Cosa prevedeva l’investimento
Al centro del piano c’era la creazione di un moderno centro logistico nell’area della ex Fiera, destinato a diventare il cuore della distribuzione globale del gruppo. Ma il progetto non era solo industriale: avrebbe portato con sé importanti opere pubbliche a beneficio di tutti i cittadini, tra cui nuove aree verdi, parcheggi e piste ciclopedonali, rigenerando una parte strategica di Reggio Emilia.

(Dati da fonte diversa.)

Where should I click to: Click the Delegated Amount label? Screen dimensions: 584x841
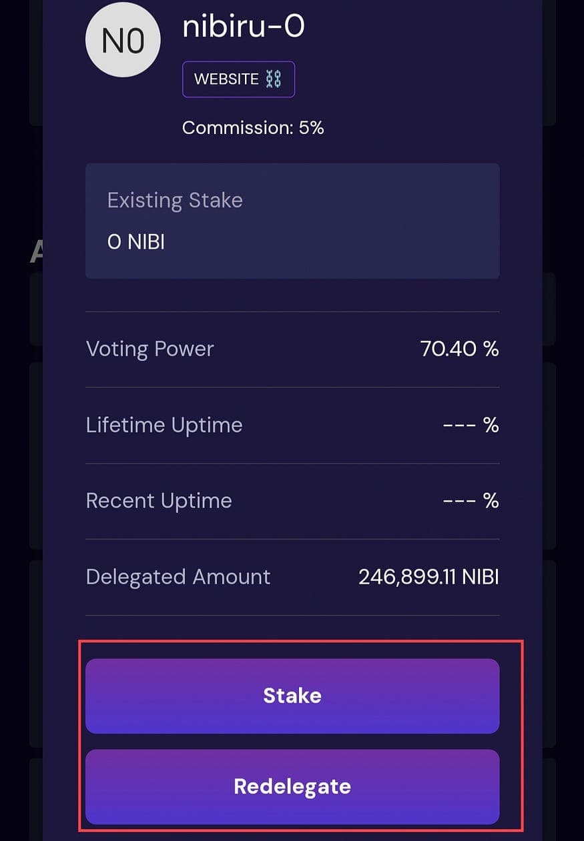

L’origine dello scontro: una fabbrica divisa
Tutto è iniziato nello stabilimento della Manifattura San Maurizio, dove lavorano circa 210 persone, in prevalenza donne. Una parte degli operai ha denunciato presunte vessazioni, parlando di offese e controlli rigidissimi, persino sulle pause per necessità fisiologiche. La protesta è culminata nel primo sciopero in 40 anni di storia di Max Mara. Tuttavia, la protesta ha spaccato la fabbrica. Ben 68 colleghi si sono subito dissociati con una lettera aperta, smentendo le accuse e affermando che non rispecchiavano «in alcun modo il clima all’interno dello stabilimento». Una smentita simile è un primato anche per il sindacato e va oltre i quarant’anni di storia dell’azienda!
La rottura politica
La scintilla che ha fatto precipitare la situazione è stata di natura politica. Dopo un Consiglio comunale che aveva comunque dato il via libera al progetto, il sindaco ha ricevuto una delegazione di lavoratori in sciopero accampanti motivazioni che scivolano nel grottesco – ne è testimonianza la dissociazione di altri lavoratori -, ma senza sentire la versione dell’azienda. Questo incontro è stato percepito da Max Mara come un appoggio unilaterale alla protesta, un gesto che rischiava di danneggiare la reputazione di un marchio storico. Da lì, la decisione drastica di ritirare l’investimento. Il ritiro del progetto ha lasciato la città divisa e sotto shock. I sindacati provano a gettare acqua sul fuoco. La Cgil precisa di non aver “mai chiesto di bloccare l’investimento”, ma solo di affrontare il tema delle condizioni di lavoro. La Cisl lancia un appello: «Ora serve andare oltre le barricate». Il Comune – uno dei più sindacalizzati della Penisola – si difende, sottolineando che ricevere i lavoratori in protesta è una prassi consolidata. Il sindaco ha infatti annunciato che incontrerà anche la delegazione degli operai che si erano dissociati dalla protesta.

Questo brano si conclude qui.